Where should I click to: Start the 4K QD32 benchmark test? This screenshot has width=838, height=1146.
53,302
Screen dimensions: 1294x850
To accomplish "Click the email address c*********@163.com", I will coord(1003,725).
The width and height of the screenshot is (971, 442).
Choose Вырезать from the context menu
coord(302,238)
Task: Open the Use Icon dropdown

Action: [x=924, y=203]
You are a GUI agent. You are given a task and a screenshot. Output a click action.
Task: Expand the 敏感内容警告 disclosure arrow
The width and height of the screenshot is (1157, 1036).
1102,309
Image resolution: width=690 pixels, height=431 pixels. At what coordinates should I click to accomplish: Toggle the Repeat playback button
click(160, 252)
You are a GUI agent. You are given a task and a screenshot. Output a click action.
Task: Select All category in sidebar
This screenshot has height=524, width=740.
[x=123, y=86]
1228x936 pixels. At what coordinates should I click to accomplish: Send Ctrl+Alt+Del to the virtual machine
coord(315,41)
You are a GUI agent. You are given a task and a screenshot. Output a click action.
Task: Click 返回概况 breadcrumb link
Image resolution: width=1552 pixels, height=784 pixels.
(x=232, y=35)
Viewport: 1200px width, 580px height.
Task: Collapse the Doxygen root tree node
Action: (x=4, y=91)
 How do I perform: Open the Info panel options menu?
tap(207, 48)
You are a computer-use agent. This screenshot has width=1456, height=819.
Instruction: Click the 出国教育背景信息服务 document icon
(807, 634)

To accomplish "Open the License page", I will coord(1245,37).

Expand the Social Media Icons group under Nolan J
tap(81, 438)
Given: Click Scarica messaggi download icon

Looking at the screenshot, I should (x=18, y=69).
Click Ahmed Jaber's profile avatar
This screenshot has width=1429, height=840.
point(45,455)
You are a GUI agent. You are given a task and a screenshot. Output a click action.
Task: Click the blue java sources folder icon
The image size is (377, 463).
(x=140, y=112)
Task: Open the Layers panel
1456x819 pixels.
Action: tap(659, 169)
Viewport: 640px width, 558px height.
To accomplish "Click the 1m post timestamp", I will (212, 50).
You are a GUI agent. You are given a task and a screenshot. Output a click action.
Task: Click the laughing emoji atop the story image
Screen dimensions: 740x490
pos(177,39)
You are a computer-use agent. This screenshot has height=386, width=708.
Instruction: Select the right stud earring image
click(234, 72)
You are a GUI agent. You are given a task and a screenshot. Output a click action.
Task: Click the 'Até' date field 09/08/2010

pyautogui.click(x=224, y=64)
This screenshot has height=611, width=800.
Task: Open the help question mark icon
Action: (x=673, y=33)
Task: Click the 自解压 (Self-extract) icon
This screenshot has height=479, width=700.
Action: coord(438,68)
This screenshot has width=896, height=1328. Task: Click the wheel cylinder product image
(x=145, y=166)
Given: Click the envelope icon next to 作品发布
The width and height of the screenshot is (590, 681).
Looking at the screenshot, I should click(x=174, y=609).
◆ ◆ ◆ ◆
#### EXERCÍCIO PROPOSTO:
Reproduza o material acima, substituindo "GUI agent" por "screen agent" e mantendo todo o resto inalterado.

#### RESPOSTA DO EXERCÍCIO:
Where should I click to: Start the 4K QD32 benchmark test? This screenshot has width=838, height=1146.
53,302
Screen dimensions: 1294x850
To accomplish "Click the email address c*********@163.com", I will coord(1003,725).
The width and height of the screenshot is (971, 442).
Choose Вырезать from the context menu
coord(302,238)
Task: Open the Use Icon dropdown

Action: [x=924, y=203]
You are a screen agent. You are given a task and a screenshot. Output a click action.
Task: Expand the 敏感内容警告 disclosure arrow
The width and height of the screenshot is (1157, 1036).
1102,309
Image resolution: width=690 pixels, height=431 pixels. At what coordinates should I click to accomplish: Toggle the Repeat playback button
click(160, 252)
You are a screen agent. You are given a task and a screenshot. Output a click action.
Task: Select All category in sidebar
This screenshot has height=524, width=740.
[x=123, y=86]
1228x936 pixels. At what coordinates should I click to accomplish: Send Ctrl+Alt+Del to the virtual machine
coord(315,41)
You are a screen agent. You are given a task and a screenshot. Output a click action.
Task: Click 返回概况 breadcrumb link
Image resolution: width=1552 pixels, height=784 pixels.
(x=232, y=35)
Viewport: 1200px width, 580px height.
Task: Collapse the Doxygen root tree node
Action: (x=4, y=91)
 How do I perform: Open the Info panel options menu?
tap(207, 48)
You are a computer-use agent. This screenshot has width=1456, height=819.
Instruction: Click the 出国教育背景信息服务 document icon
(807, 634)

To accomplish "Open the License page", I will coord(1245,37).

Expand the Social Media Icons group under Nolan J
tap(81, 438)
Given: Click Scarica messaggi download icon

Looking at the screenshot, I should (x=18, y=69).
Click Ahmed Jaber's profile avatar
This screenshot has width=1429, height=840.
point(45,455)
You are a screen agent. You are given a task and a screenshot. Output a click action.
Task: Click the blue java sources folder icon
The image size is (377, 463).
(x=140, y=112)
Task: Open the Layers panel
1456x819 pixels.
Action: tap(659, 169)
Viewport: 640px width, 558px height.
To accomplish "Click the 1m post timestamp", I will (212, 50).
You are a screen agent. You are given a task and a screenshot. Output a click action.
Task: Click the laughing emoji atop the story image
Screen dimensions: 740x490
pos(177,39)
You are a computer-use agent. This screenshot has height=386, width=708.
Instruction: Select the right stud earring image
click(234, 72)
You are a screen agent. You are given a task and a screenshot. Output a click action.
Task: Click the 'Até' date field 09/08/2010

pyautogui.click(x=224, y=64)
This screenshot has height=611, width=800.
Task: Open the help question mark icon
Action: (x=673, y=33)
Task: Click the 自解压 (Self-extract) icon
This screenshot has height=479, width=700.
Action: coord(438,68)
This screenshot has width=896, height=1328. Task: Click the wheel cylinder product image
(x=145, y=166)
Given: Click the envelope icon next to 作品发布
The width and height of the screenshot is (590, 681).
Looking at the screenshot, I should click(x=174, y=609).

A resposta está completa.